Von der Leyens bisherige Kompromissvorschläge finden nicht einmal in der eigenen Partei Anklang. Man könnte auch das Grundgesetz ändern. Fast alle Bundesländer würden das mittragen. Doch das Projekt scheiterte bereits in der Großen Koalition.

Hamburg ist bei der Neuordnung der Jobcenter für eine Änderung des Grundgesetzes. Wirtschaftssenator Axel Gedaschko (CDU) strebt an, die Hansestadt zur 70. Optionskommune zu machen, die die Betreuung der Langzeitarbeitslosen allein übernimmt und alle Leistungen in Eigenregie anbietet. Die 1222 Mitarbeiter der Bundesagentur für Arbeit, die bislang mit 706 Beschäftigten der Stadt in der Arbeitsgemeinschaft zusammenarbeiten, würde sie übernehmen. Besonders wichtig ist Gedaschko dabei, den Kunden einen "Service aus einer Hand" anbieten zu können. Außerdem könnten die Fachkräfte vor Ort besser auf die spezifischen Anforderungen einer Großstadt wie Hamburg eingehen.

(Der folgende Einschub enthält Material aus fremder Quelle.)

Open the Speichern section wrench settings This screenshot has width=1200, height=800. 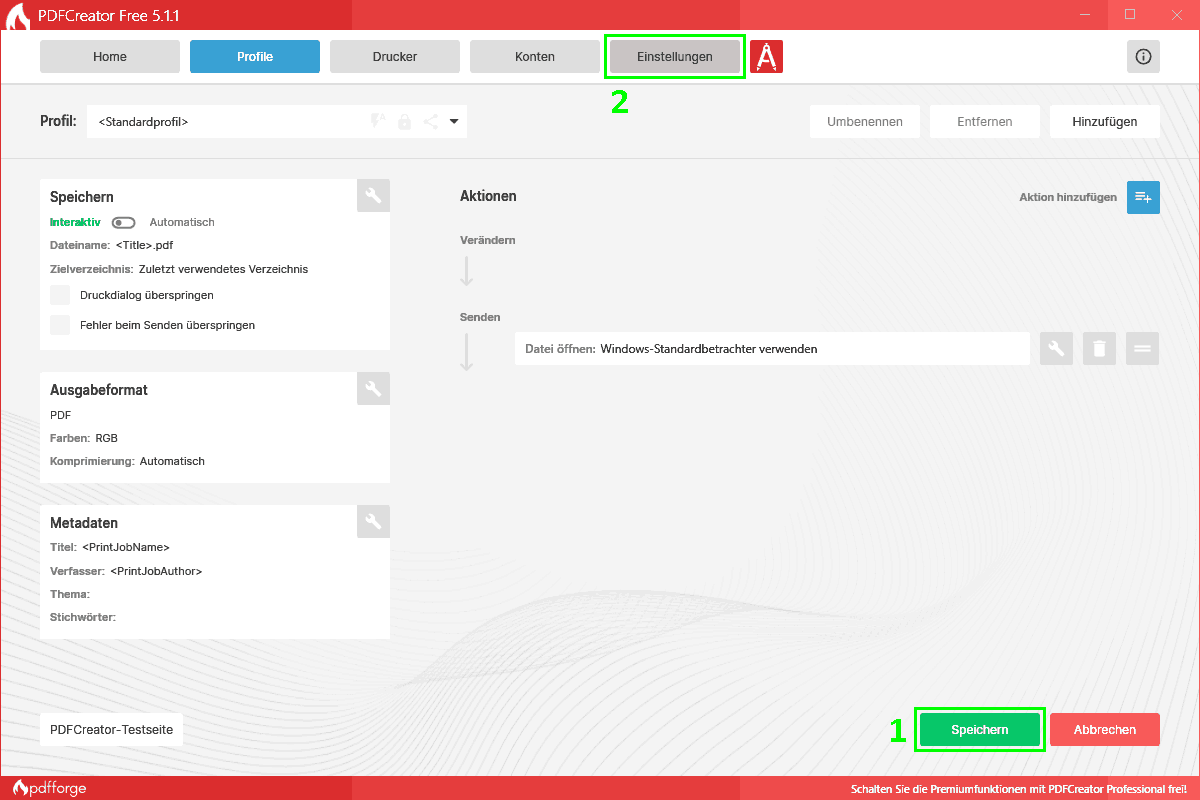click(373, 196)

Auch die SPD im Bundestag würde das Grundgesetz ändern. Das geht aus einem Brief hervor, der der Deutschen Presse-Agentur vorliegt. Sachsen-Anhalts Ministerpräsident Wolfgang Böhmer ist gegen eine Grundgesetzänderung, sein saarländischer Kollege Peter Müller wie Hessens Roland Koch (alle CDU) dafür. Müller sagte der "Frankfurter Rundschau": Die Jobcenter hätten sich bewährt. Es sei absurd, diese Arbeitsgemeinschaften (Argen) wieder aufzulösen, obwohl alle Parteien grundsätzlich für deren Beibehaltung seien.

DGB-Vorstandsmitglied Annelie Buntenbach sagte allerdings: "Die Verfassung darf nicht zum Spielball machtpolitischer Interessen von Ländern und Kommunen werden." Es sollten endlich die sozialen Probleme der Hartz-IV-Empfänger in den Mittelpunkt gerückt werden. Selbst die "regierungsamtliche Evaluation" habe ergeben, dass die kommunale Alleinzuständigkeit den Arbeitslosen keine neuen Jobs oder andere neue Perspektiven bringe.